Exercise requirements:
From the records below, transcribe only the lines running from the one with "This screenshot has width=1188, height=2576." through the one with "Task: Click the CM IP Address header". Keep both of those end lines.

Collected data:

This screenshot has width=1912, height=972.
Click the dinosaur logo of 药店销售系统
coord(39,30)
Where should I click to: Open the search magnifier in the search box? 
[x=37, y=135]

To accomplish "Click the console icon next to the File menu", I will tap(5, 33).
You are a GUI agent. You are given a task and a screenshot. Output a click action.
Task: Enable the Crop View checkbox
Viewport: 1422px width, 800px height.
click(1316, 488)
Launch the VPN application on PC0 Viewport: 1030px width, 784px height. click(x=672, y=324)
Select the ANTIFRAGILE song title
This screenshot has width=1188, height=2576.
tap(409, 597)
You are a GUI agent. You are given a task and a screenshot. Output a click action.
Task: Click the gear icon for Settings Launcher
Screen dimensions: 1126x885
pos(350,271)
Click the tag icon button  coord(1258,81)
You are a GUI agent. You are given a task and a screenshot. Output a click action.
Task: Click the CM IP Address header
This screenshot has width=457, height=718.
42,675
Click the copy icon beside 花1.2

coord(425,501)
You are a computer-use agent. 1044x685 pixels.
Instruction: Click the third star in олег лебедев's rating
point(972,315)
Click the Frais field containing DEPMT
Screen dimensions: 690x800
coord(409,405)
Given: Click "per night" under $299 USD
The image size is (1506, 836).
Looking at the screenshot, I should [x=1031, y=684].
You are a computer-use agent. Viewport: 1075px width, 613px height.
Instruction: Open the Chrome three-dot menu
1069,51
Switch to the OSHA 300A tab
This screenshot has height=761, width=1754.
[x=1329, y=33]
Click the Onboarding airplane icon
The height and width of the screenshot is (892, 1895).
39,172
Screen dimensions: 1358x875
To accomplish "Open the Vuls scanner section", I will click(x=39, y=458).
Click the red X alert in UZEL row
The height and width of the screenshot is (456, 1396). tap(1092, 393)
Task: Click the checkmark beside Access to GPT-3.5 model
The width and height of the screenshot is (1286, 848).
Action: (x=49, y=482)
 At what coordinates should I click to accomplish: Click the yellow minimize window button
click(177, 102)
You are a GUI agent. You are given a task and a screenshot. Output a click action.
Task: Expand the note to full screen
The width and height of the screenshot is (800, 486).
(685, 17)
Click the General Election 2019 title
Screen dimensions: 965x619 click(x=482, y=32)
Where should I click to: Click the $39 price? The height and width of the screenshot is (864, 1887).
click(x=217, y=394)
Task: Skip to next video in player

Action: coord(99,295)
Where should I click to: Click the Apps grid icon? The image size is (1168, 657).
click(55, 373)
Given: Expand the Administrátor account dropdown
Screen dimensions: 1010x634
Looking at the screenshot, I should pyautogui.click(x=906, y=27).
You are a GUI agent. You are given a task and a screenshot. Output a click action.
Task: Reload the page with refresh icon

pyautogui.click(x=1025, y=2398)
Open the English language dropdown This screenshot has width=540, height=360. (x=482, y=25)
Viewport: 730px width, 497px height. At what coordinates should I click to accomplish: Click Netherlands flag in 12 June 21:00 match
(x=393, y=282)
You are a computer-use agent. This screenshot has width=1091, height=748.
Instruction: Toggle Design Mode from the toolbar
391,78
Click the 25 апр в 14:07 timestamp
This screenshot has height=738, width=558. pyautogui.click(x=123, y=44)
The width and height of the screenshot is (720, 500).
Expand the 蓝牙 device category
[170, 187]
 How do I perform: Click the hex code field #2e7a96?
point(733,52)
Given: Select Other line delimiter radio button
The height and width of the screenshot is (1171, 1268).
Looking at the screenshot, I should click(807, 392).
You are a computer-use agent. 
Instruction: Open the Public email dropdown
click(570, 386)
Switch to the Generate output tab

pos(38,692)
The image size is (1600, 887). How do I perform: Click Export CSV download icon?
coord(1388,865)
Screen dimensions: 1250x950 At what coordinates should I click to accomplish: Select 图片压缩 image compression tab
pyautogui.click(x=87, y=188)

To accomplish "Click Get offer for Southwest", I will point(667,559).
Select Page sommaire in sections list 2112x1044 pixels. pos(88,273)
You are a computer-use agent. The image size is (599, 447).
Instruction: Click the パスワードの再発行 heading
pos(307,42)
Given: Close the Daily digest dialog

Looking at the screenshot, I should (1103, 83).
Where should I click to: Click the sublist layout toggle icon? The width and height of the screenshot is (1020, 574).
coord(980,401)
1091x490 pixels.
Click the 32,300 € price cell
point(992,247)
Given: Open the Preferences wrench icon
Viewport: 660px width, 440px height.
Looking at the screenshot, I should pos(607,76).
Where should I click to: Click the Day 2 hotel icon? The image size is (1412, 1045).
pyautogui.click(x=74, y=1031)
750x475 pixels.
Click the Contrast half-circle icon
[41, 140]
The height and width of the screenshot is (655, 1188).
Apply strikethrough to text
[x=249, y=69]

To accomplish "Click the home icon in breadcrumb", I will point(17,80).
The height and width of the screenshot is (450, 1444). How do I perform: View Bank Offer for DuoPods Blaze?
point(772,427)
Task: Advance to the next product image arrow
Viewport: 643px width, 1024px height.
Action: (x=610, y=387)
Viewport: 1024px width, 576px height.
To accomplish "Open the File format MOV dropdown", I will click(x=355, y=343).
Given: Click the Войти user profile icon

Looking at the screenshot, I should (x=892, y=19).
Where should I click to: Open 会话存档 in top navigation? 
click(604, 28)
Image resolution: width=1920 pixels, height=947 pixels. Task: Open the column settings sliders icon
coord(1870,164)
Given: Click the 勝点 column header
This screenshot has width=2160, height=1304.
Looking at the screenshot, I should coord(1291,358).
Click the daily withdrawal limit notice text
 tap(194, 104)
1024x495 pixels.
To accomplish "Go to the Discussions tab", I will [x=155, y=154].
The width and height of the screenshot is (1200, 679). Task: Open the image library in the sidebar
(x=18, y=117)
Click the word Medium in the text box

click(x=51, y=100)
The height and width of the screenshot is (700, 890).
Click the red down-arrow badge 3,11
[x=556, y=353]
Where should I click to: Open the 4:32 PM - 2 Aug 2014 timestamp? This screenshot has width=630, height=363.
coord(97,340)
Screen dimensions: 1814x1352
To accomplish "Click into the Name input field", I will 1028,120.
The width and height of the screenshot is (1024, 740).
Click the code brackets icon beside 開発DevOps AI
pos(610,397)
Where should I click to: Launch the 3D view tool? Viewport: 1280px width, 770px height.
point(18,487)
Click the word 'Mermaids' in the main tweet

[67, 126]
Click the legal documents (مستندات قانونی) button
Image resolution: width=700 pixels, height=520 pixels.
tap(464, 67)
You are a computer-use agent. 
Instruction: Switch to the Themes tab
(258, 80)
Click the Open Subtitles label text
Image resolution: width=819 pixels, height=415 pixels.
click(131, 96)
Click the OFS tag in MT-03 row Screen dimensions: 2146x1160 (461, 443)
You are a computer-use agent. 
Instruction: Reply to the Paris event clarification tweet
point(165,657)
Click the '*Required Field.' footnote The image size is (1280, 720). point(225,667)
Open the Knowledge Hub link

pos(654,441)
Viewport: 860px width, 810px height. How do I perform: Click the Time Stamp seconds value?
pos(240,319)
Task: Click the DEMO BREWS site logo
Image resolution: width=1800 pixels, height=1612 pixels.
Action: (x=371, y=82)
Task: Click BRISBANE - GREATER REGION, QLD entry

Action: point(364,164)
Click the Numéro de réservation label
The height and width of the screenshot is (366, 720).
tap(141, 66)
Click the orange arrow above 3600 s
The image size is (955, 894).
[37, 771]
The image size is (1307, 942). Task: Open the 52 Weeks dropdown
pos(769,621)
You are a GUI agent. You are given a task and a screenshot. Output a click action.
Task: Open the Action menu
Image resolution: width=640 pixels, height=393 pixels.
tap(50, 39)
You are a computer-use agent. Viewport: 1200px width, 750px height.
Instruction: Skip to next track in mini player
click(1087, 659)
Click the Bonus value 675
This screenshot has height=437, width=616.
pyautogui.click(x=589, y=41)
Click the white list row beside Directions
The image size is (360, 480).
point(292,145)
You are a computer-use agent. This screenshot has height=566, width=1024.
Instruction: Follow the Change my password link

Result of this task:
This screenshot has width=1188, height=2576.
tap(409, 597)
You are a GUI agent. You are given a task and a screenshot. Output a click action.
Task: Click the gear icon for Settings Launcher
Screen dimensions: 1126x885
pos(350,271)
Click the tag icon button  coord(1258,81)
You are a GUI agent. You are given a task and a screenshot. Output a click action.
Task: Click the CM IP Address header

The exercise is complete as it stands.